Phew. This makes perfect sense, and should reassure people considering high-tech prosthetic devices of their own. Eberle himself explained in a Facebook post this week that “I do not need a new hand. … It’s not that big of a deal.” He added, apparently referring to either the police or the media, “They just wanted another story about a wounded warrior.”   

That doesn’t mean replacing the app won’t be an annoyance. While he can keep the same hand, it’s possible that he’ll have to reprogram some specific settings on his new device, said a spokesman for the Brooke Army Medical Center in San Antonio, where Eberle is a patient. Hakenson said Touch Bionics was very sorry to hear that it was lost and plans to send Eberle a replacement iPod Touch for free. 

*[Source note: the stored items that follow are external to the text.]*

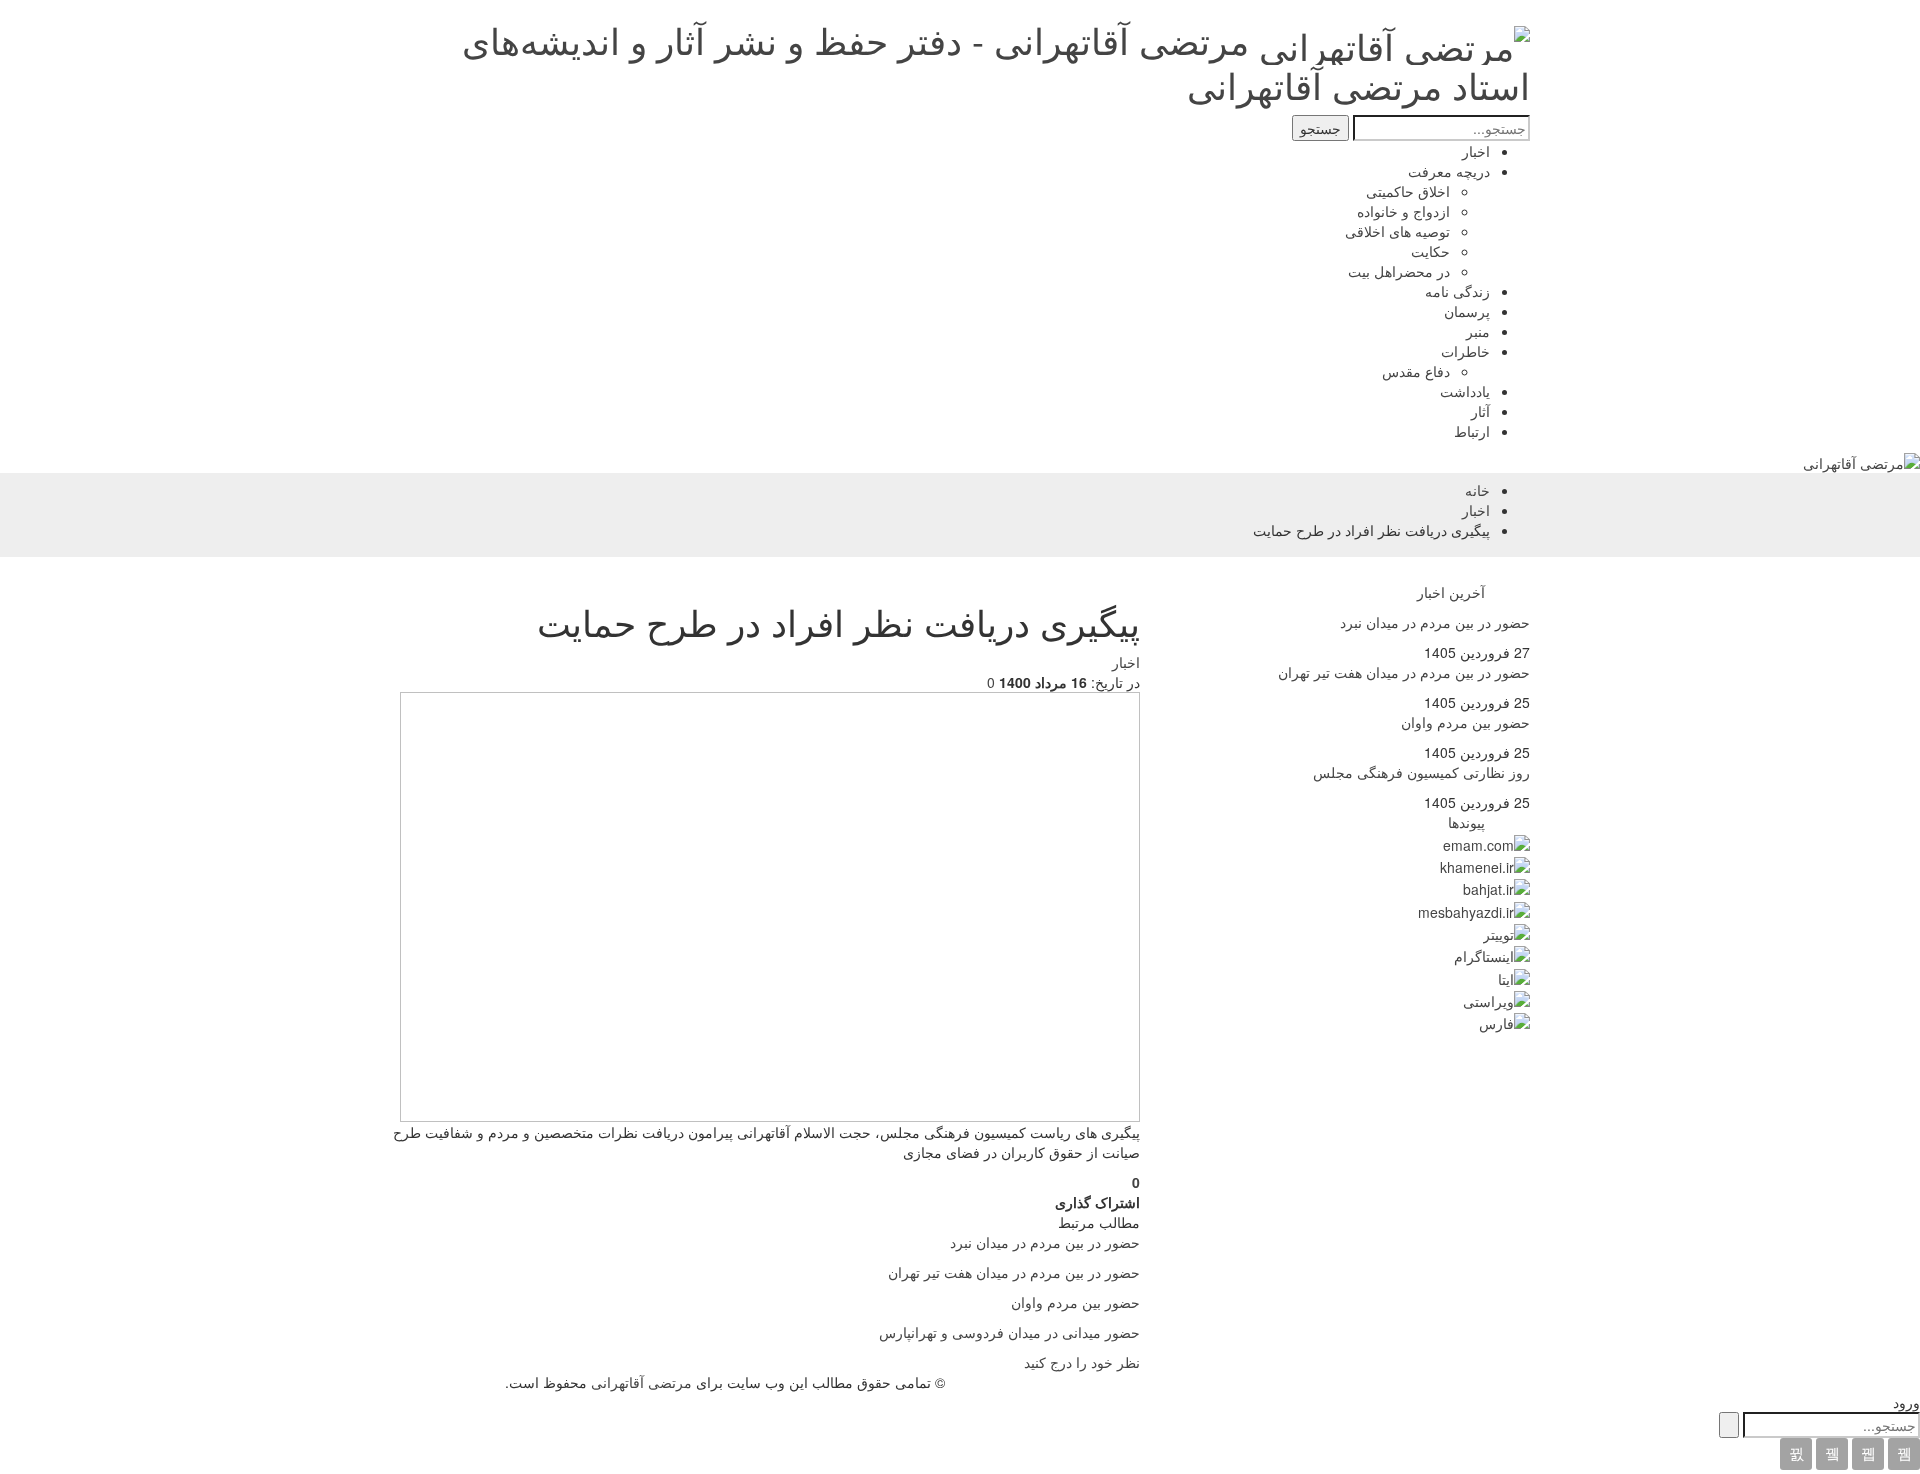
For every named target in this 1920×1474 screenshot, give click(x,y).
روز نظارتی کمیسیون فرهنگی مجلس (1421, 772)
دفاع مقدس (1416, 371)
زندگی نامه (1457, 291)
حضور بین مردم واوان (1465, 722)
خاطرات (1465, 351)
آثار (1480, 411)
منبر (1478, 331)
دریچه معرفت (1449, 171)
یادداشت (1465, 391)
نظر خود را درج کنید (1082, 1362)
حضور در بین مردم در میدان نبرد (1435, 622)
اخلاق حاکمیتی (1408, 191)
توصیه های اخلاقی (1397, 231)
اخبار (1476, 151)
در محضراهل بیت (1399, 271)
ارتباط (1472, 431)
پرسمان (1467, 311)
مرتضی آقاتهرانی (641, 1382)
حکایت (1430, 251)
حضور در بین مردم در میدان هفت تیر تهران (1404, 672)
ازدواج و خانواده (1403, 211)
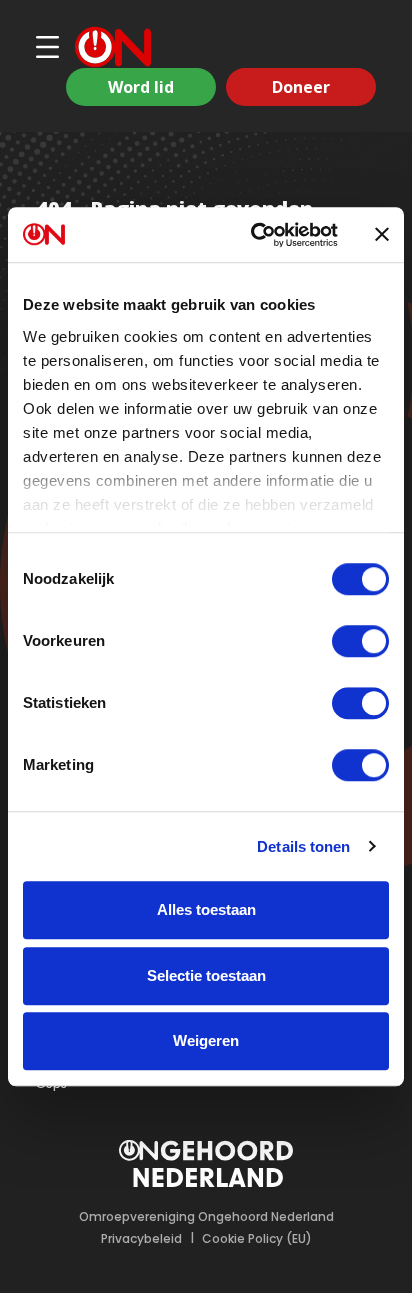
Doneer (301, 87)
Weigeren (206, 1040)
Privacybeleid (141, 1239)
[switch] (360, 641)
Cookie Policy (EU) (257, 1239)
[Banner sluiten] (382, 235)
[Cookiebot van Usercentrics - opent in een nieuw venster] (255, 235)
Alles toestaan (206, 909)
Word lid (141, 87)
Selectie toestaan (206, 975)
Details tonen (303, 846)
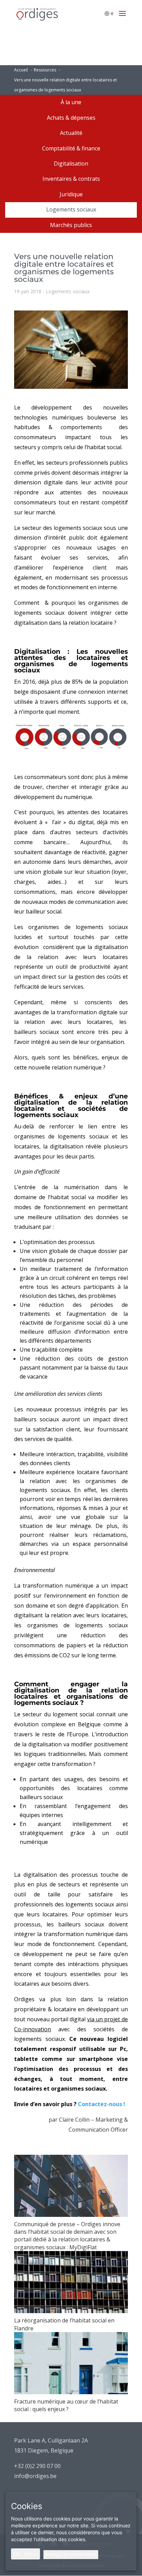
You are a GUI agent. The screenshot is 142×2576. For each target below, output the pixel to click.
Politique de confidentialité (71, 2554)
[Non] (127, 2531)
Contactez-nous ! (101, 2104)
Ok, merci (25, 2553)
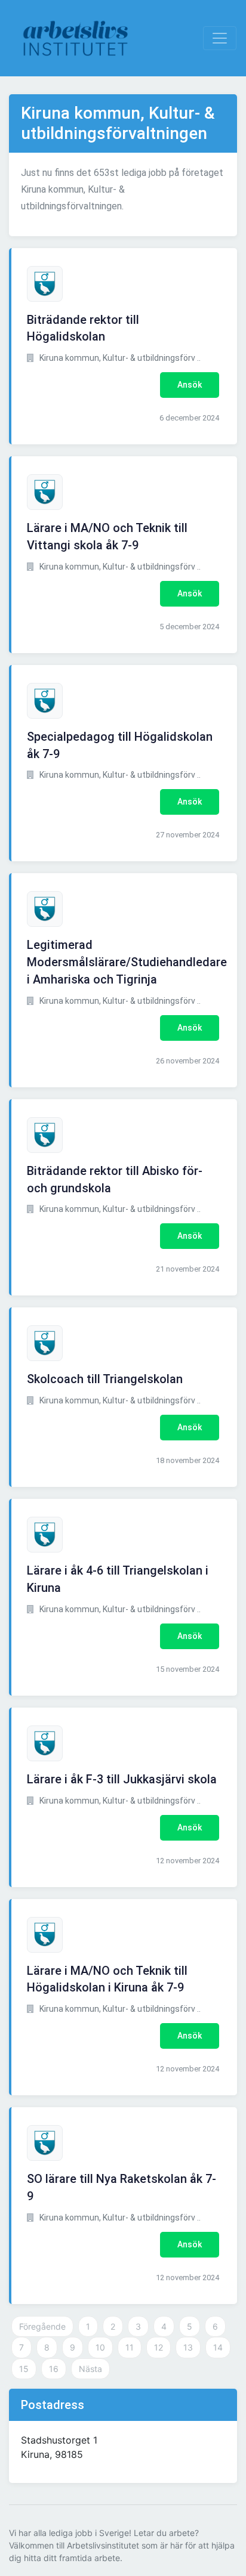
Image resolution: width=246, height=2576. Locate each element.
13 (188, 2347)
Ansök (189, 384)
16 (54, 2369)
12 (158, 2347)
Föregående (42, 2326)
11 (129, 2347)
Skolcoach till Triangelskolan (105, 1379)
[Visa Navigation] (219, 38)
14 (218, 2347)
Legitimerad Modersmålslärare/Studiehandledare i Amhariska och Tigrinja (127, 962)
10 (100, 2347)
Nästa (90, 2369)
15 (24, 2369)
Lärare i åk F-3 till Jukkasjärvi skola (122, 1779)
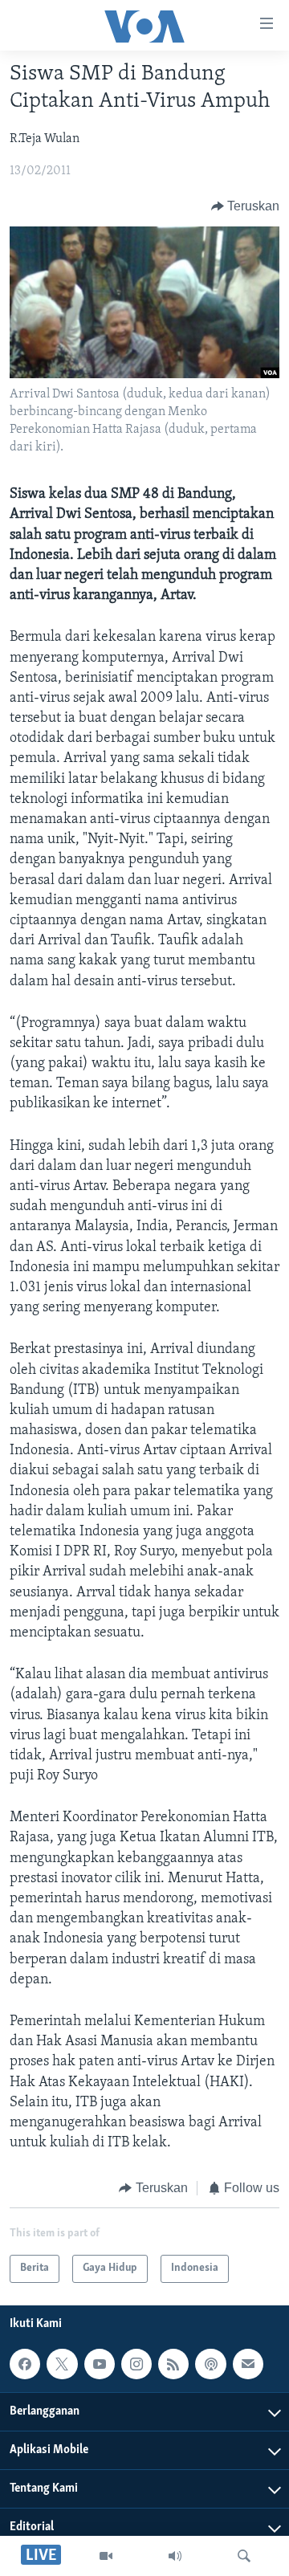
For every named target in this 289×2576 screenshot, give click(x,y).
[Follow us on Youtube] (99, 2364)
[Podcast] (210, 2364)
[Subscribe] (248, 2364)
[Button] (245, 206)
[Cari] (244, 2556)
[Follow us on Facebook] (25, 2364)
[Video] (106, 2556)
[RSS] (173, 2364)
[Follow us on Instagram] (136, 2364)
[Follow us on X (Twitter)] (62, 2364)
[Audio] (175, 2556)
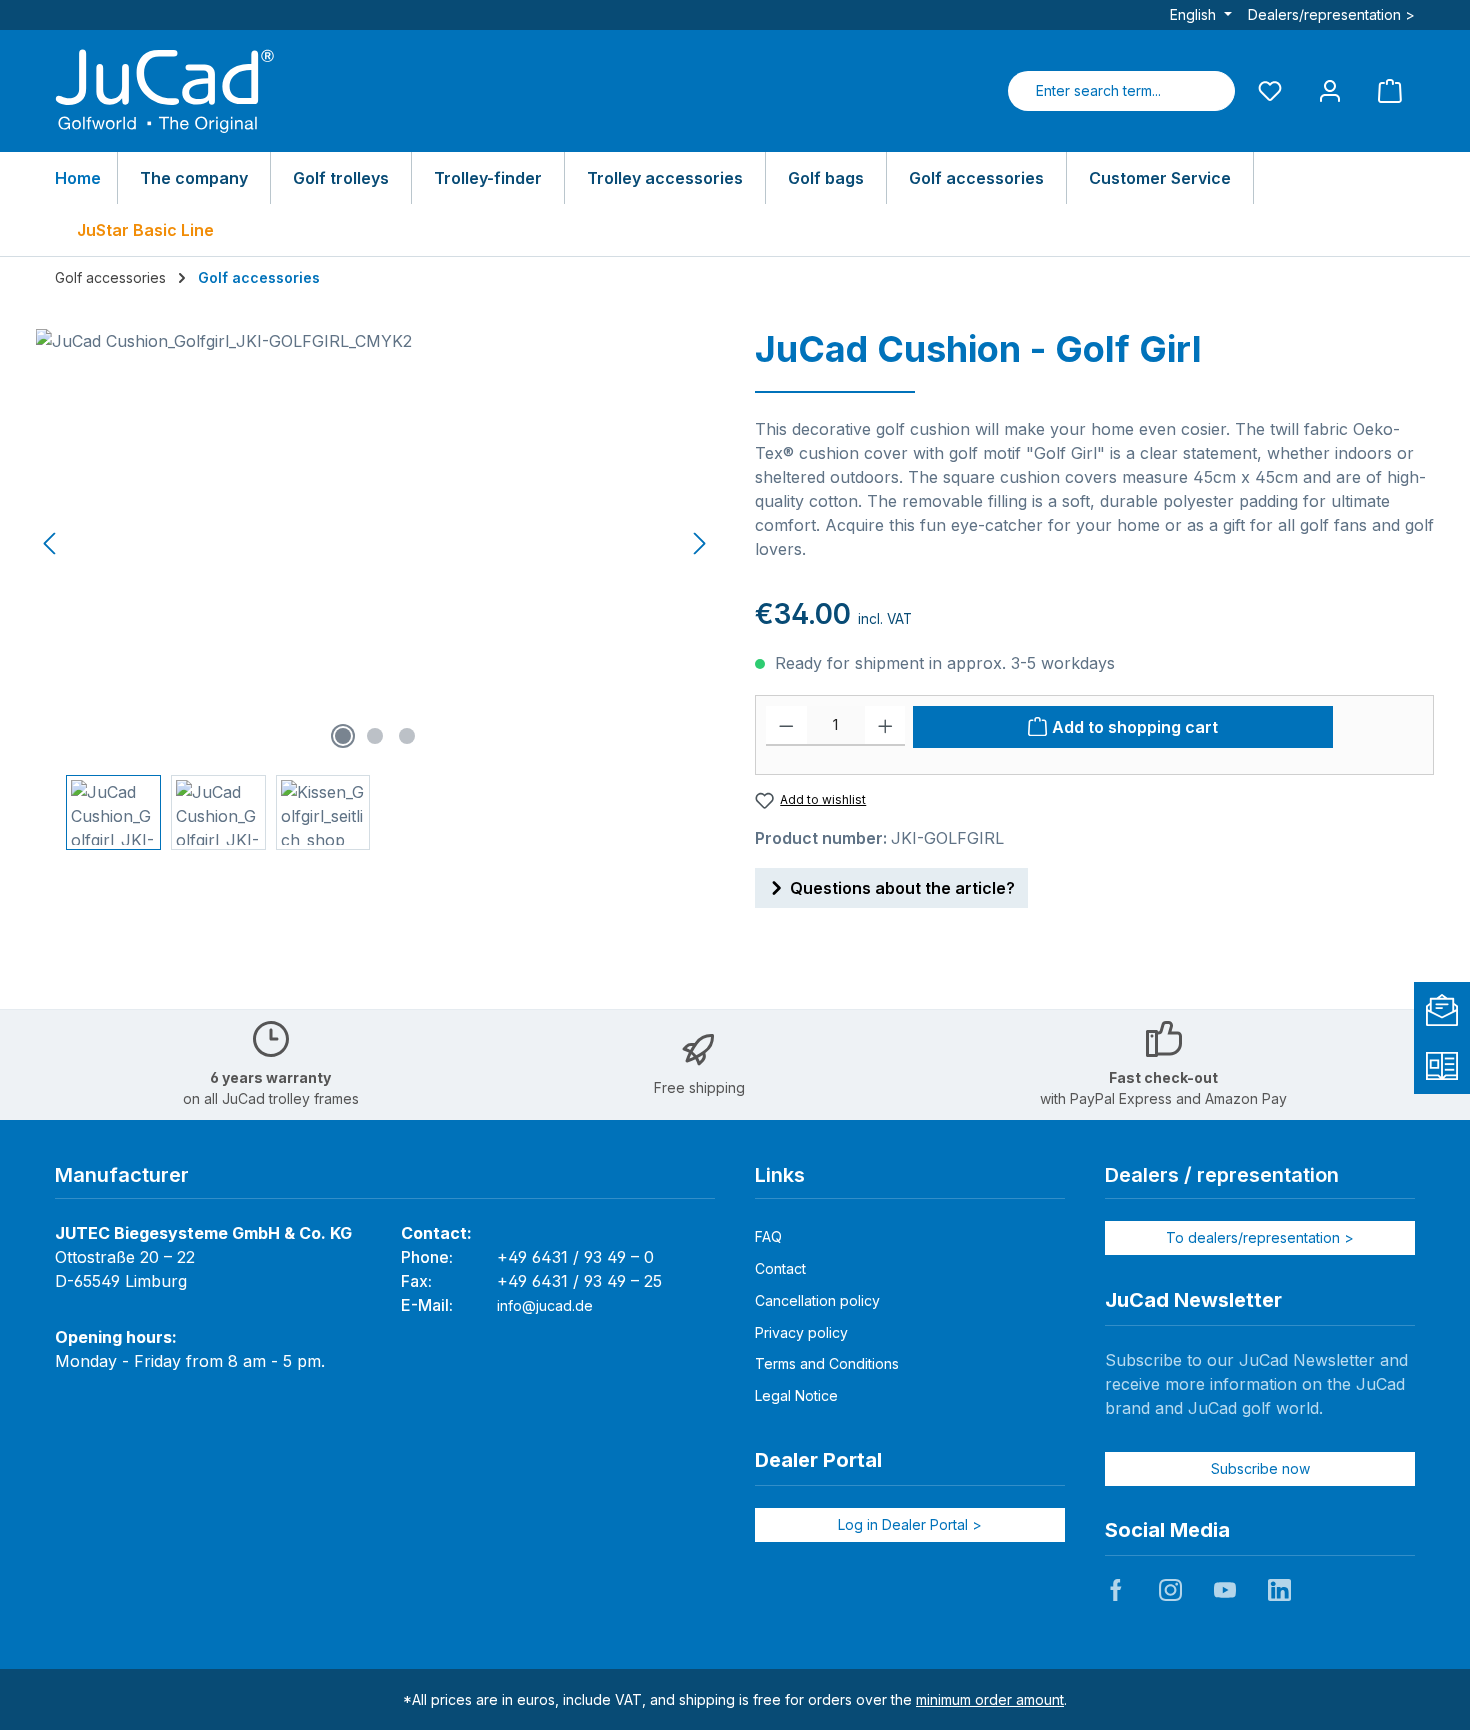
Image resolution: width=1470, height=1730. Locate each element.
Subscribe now (1260, 1468)
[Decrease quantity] (786, 726)
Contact (780, 1268)
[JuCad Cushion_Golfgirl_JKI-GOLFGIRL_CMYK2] (375, 544)
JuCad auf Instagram (1170, 1590)
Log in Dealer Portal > (910, 1524)
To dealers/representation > (1260, 1237)
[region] (375, 589)
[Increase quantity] (885, 726)
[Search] (1211, 91)
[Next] (699, 543)
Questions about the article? (902, 888)
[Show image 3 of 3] (407, 736)
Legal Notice (796, 1395)
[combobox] (1098, 91)
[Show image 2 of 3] (375, 736)
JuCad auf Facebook (1116, 1590)
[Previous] (51, 543)
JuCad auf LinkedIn (1279, 1590)
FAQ (768, 1236)
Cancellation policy (817, 1300)
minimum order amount (990, 1699)
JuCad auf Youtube (1225, 1590)
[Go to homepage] (165, 91)
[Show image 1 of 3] (343, 736)
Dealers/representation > (1331, 14)
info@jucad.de (545, 1305)
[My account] (1330, 90)
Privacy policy (801, 1332)
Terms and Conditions (827, 1363)
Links (780, 1175)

How did almost everyone get this story wrong? When I called the Express-News reporter, Malik, she was on deadline with other breaking stories but said her recollection was that it was Eberle who thought at the time of the crime that he would need a new prosthetic. Perhaps Eberle himself misunderstood the ramifications of losing his device or was understandably caught up in the frustration of the theft. (I have not been able to reach Eberle for further comment.) Malik told me she recently got an email from Touch Bionics requesting a correction and plans to look into that as soon as she has time.

Regardless, that’s less important to me than the fact that so many other national and international outlets picked up such a fishy-sounding anecdote without bothering to check it out. (The Daily Mail, in a rare instance of actual reporting, did at least take note of Eberle’s Facebook post.) I suspect it’s because the truth takes time to uncover, and often ends up being less conducive to sensational headlines. In an age when Internet media are often criticized for their breathless reporting and uncritical aggregation, it’s a reminder that just because is first reported by a good old-fashioned print newspaper doesn’t mean the facts are ironclad.